The champion of this year’s garden is the cucumber. We grow Straight 8, an open pollinated variety which I am surprised King Monsanto hasn’t tried to confiscate with a patent yet. I am sure glad that we did not grow one of the new super-duper hybrids because if we had, it might have smothered us, house and all, by now. I planted four hills in soil too wet to be even walking on. I dug little holes and filled them with drier compost and stuck the seeds in. In three days they were up and running. Never have I seen cucumber plants burgeon out like these have, trying to strangle stray dogs and lurking along the road ditch waiting for an unwary, slow-moving hiker. From four hills, we’ve harvested and mostly thrown away three or four wheelbarrow loads, and the ground under the vines continues to pile up with more, from football size down to pickle size. It is downright scary. What made them grow so giddily this year? Did I accidently plant in the right sign of the moon? Or the right triple Scorpio time of the zodiac? There were no cucumber beetles so far this year so that helped. (They must have drowned or died of heat stroke.)

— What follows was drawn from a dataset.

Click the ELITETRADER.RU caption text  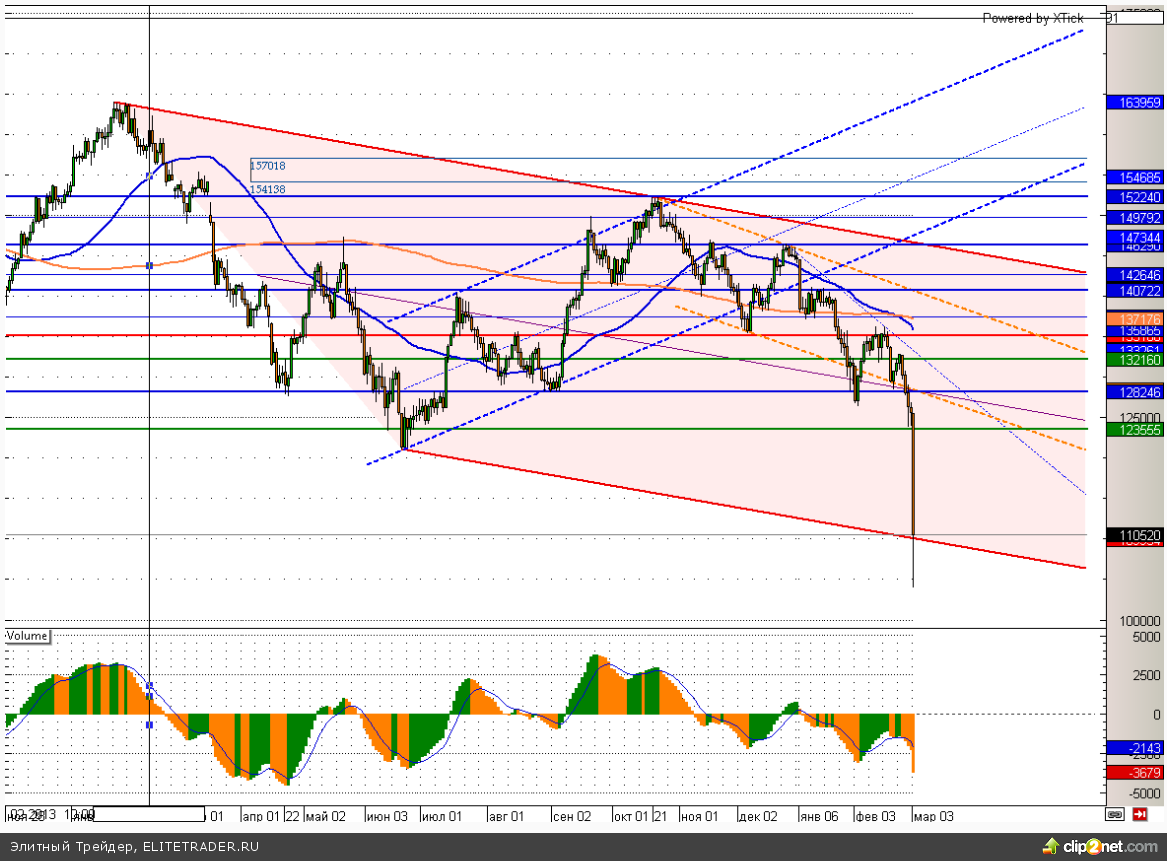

Our son and daughter- in- law planted one cucumber hill in their 25 ft. square kitchen garden. It overflowed the entire space, swarming over the other vegetables and finally climbing up the bean poles. You go into that little garden at your own risk because you can get lost there in the cucumber jungle. It is eerie to pick pole beans in this situation. All of a sudden, you are face to face with a cucumber the size of the boa constrictor staring out at you.

I wonder if ethanol can be distilled out of cucumbers. If so, this year we could run the Middle East out of the oil business.

Gene Logsdon

Gene and Carol Logsdon have a small-scale experimental farm in Wyandot County, Ohio. Gene is the author of numerous books and magazine articles on farm-related issues, and believes sustainable pastoral farming is the solution for our stressed agricultural system.